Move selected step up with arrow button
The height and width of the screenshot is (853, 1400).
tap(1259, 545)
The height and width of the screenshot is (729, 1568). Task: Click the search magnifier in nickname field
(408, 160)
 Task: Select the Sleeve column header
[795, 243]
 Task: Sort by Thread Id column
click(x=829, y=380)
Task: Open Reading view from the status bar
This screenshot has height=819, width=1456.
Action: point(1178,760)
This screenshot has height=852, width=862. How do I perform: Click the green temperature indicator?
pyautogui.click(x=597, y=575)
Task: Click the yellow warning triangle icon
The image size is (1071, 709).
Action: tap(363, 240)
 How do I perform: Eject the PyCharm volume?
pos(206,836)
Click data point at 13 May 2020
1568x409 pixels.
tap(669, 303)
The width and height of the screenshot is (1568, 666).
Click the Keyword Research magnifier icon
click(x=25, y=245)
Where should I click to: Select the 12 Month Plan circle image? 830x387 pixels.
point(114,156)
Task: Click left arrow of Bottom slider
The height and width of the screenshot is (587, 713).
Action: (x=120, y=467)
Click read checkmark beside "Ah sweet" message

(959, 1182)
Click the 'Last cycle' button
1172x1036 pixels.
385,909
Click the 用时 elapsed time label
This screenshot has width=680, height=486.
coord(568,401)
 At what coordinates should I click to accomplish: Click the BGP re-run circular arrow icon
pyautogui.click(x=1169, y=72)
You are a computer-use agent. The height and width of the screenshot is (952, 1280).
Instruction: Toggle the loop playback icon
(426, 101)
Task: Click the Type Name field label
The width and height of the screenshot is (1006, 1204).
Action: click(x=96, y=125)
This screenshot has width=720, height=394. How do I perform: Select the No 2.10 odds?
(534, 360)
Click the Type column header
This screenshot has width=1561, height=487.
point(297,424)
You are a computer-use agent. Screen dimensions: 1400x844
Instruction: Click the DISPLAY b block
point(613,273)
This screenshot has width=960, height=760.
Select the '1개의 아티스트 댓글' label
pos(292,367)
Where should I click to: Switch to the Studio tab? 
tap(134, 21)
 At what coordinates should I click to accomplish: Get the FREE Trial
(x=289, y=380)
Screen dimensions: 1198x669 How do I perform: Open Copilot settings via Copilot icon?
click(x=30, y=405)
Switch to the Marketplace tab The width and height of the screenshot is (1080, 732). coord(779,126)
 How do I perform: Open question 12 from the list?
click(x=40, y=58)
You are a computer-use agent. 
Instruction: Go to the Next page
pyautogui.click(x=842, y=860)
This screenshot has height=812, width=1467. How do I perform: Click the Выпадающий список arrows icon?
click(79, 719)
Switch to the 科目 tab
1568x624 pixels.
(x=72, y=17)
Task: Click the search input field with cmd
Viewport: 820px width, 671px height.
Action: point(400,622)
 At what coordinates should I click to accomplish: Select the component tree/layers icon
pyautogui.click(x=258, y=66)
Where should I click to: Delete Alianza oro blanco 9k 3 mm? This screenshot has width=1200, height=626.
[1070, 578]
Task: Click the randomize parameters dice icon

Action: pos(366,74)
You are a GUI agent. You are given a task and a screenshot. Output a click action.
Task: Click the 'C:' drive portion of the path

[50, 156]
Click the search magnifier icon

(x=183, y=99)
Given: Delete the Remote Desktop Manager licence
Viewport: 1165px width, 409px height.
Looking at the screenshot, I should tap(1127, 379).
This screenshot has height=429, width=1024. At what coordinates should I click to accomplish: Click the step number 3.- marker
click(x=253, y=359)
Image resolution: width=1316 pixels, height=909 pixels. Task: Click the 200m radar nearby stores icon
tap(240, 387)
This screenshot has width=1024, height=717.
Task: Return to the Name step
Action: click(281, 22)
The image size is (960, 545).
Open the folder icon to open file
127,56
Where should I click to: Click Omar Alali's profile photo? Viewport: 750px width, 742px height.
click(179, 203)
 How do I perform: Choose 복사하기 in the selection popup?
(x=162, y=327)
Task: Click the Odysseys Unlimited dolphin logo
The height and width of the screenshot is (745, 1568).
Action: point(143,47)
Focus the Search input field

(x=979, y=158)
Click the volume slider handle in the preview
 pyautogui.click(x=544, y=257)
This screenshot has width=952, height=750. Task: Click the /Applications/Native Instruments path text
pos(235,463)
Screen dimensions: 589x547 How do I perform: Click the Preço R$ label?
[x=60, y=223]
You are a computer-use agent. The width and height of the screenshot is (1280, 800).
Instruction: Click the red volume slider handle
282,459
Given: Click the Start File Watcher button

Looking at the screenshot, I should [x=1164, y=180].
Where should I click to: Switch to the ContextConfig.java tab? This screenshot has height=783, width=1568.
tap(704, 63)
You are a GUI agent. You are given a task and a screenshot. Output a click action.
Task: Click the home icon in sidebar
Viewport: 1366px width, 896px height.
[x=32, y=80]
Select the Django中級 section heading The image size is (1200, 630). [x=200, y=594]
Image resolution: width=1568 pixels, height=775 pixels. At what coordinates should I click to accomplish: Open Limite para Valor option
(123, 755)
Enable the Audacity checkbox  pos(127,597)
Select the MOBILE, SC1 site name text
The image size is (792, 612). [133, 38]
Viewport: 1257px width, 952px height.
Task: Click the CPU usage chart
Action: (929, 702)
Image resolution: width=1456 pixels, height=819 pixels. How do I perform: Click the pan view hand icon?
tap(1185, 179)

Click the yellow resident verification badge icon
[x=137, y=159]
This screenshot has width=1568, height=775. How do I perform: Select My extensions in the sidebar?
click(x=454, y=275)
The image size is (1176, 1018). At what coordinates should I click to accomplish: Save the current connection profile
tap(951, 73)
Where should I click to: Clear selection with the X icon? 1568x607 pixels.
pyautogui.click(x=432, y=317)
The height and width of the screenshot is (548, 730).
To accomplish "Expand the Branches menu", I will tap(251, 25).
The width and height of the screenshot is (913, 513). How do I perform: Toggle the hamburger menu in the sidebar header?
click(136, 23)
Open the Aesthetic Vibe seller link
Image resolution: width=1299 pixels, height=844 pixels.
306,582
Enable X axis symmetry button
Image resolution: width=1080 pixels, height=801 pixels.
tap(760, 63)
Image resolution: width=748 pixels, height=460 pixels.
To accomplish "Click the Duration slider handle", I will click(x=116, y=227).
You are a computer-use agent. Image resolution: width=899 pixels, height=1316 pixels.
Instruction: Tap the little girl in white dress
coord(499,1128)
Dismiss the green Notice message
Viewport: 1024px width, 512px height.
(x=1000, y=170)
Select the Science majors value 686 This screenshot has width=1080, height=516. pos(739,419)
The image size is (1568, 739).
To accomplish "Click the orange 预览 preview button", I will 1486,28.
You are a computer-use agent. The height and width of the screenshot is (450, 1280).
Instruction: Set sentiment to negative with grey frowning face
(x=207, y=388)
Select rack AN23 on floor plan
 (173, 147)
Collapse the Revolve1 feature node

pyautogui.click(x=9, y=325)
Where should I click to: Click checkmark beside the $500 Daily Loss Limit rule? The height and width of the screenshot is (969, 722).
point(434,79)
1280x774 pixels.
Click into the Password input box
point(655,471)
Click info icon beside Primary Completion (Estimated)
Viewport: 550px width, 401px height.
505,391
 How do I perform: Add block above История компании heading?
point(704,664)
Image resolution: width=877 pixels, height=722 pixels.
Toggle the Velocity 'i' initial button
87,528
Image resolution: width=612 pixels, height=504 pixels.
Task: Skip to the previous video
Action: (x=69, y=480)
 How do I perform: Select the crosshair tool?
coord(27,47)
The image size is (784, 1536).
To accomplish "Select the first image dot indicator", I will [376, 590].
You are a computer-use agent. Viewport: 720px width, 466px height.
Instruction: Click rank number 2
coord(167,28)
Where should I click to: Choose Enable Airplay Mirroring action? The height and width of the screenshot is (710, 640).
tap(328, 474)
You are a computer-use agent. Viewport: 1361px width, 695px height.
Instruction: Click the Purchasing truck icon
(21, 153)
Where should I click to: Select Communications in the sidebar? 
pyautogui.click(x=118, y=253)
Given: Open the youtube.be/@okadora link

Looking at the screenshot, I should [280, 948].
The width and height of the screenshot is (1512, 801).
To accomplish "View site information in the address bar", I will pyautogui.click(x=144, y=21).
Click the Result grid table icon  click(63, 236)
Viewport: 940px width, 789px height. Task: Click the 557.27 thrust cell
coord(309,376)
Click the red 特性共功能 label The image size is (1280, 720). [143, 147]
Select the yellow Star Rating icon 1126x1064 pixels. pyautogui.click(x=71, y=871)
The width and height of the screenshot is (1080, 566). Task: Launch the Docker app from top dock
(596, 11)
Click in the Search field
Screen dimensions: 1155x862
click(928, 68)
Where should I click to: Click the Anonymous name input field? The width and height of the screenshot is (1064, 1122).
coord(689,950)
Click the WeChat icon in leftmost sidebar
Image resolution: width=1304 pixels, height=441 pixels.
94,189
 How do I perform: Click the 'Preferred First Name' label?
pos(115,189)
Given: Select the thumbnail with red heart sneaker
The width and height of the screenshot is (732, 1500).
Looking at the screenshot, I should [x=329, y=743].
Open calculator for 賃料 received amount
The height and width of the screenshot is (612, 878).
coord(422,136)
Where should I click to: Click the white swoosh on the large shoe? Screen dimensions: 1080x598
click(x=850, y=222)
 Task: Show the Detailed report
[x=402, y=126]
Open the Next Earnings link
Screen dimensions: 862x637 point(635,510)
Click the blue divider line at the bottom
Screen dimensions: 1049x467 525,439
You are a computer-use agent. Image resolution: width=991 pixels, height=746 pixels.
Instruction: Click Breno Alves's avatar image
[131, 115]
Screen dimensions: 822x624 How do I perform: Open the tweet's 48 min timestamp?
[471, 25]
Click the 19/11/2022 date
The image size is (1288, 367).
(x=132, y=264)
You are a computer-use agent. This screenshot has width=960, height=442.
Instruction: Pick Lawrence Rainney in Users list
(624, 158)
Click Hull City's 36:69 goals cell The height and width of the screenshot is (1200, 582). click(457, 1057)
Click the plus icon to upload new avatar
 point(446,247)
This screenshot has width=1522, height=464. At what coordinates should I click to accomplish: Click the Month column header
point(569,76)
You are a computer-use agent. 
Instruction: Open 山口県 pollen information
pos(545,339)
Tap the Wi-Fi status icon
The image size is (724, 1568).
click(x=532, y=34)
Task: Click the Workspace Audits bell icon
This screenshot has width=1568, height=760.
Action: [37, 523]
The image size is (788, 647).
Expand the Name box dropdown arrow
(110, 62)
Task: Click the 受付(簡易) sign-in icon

▸ **Task description**
Copy the lines that start at the one containing "The image size is (788, 647)." and end with the last line of the records, inclusive.

▸ **Written solution**
The image size is (788, 647).
Expand the Name box dropdown arrow
(110, 62)
Task: Click the 受付(簡易) sign-in icon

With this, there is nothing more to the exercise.